Direction:
Rewrite only the rows below that start at the line containing "Add the Beanie to cart" and end at the line containing "pyautogui.click(x=974, y=432)", switching "cart" to "basket" and leaving everything else unchanged.

Information supplied:

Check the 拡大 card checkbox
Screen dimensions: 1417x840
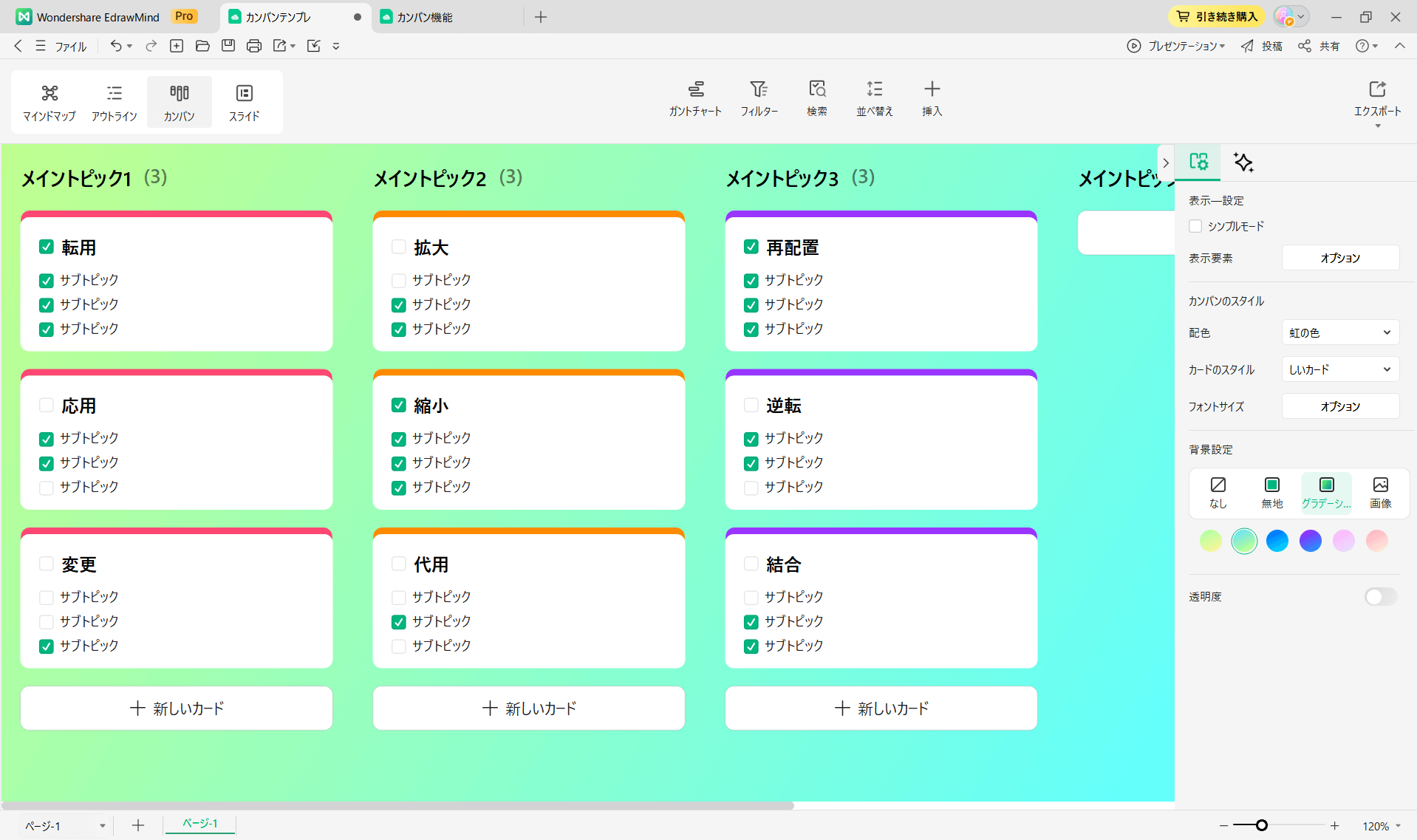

...

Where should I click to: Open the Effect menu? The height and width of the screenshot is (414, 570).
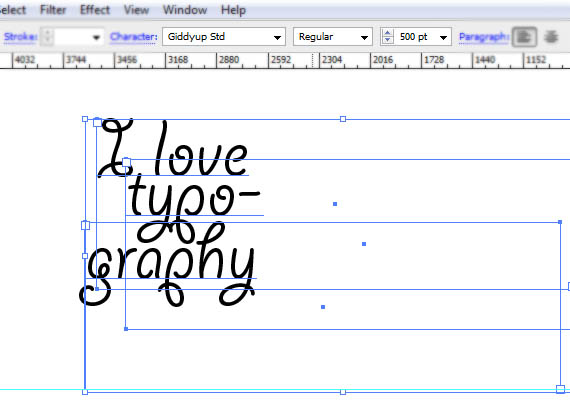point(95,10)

...

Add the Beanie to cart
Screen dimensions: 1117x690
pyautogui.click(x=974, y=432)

Answer to the problem:
Add the Beanie to basket
Screen dimensions: 1117x690
pyautogui.click(x=974, y=432)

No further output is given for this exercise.